As a rookie in 1981, he was the Dolphins' No. 3 halfback behind Tony Nathan and Eddie Hill. He won the Tommy Fitzgerald Award as the Dolphins' outstanding rookie in training camp. He appeared in 16 games as a rookie, tallying 33 receptions for 237 yards and 116 rushing yads on 35 carries for a 3.3 yard average. He also gained 379 yards on 36 punt returns, an average of 10.5 yards per return, and set a then-Dolphins record with an 87-yard return on a nationally-televised Thursday night game against the Pittsburgh Steelers. Vigorito was named the Dolphins Outstanding Special Teams Player for the 1981 season.

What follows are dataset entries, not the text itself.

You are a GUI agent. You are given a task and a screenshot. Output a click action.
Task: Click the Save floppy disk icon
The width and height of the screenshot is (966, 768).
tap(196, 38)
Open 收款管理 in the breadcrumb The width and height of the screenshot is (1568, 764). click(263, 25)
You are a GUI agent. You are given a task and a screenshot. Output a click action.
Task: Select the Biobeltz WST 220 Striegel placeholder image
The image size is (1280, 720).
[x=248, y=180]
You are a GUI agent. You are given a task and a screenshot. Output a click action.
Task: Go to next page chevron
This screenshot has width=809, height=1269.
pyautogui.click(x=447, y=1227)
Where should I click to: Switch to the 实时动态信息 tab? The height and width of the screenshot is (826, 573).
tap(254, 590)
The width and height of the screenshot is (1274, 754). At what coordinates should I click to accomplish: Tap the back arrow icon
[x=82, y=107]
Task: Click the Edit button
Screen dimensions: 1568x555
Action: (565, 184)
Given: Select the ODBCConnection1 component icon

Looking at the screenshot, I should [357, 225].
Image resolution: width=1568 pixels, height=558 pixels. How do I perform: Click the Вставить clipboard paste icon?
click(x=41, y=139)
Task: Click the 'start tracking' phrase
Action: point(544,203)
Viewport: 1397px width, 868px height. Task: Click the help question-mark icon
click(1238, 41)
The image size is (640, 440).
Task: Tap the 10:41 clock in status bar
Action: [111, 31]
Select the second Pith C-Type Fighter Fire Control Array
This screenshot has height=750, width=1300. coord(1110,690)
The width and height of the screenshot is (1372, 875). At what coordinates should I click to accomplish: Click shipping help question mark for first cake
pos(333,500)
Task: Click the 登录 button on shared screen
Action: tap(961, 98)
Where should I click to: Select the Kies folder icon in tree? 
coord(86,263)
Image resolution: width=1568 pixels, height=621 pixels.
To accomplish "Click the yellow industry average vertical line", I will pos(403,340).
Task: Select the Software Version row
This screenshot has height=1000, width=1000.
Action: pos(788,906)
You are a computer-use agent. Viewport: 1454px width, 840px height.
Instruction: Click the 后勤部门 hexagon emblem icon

In the strike-shortened 1982 season, Vigorito appeared in all nine Miami games, including one as a starter, tallying 24 receptions for 186 yards and 99 rushing yards on 19 carries. He also gained 192 yards on 20 punt returns, including a 59-yard touchdown return in the season opener against the rival New York Jets.

Vigorito tore his anterior cruciate ligament (ACL) in his right knee on a 62-yard punt return in the 1983 season opener and missed the rest of the season and the entire 1984 season. In that era, recovery from ACL injuries was not always successful. He returned to the Dolphins in 1985 and was used primarily as a punt returner, tallying 197 yards on 22 returns.

==Death==
Vigorito died on May 13, 2025, at the age of 65.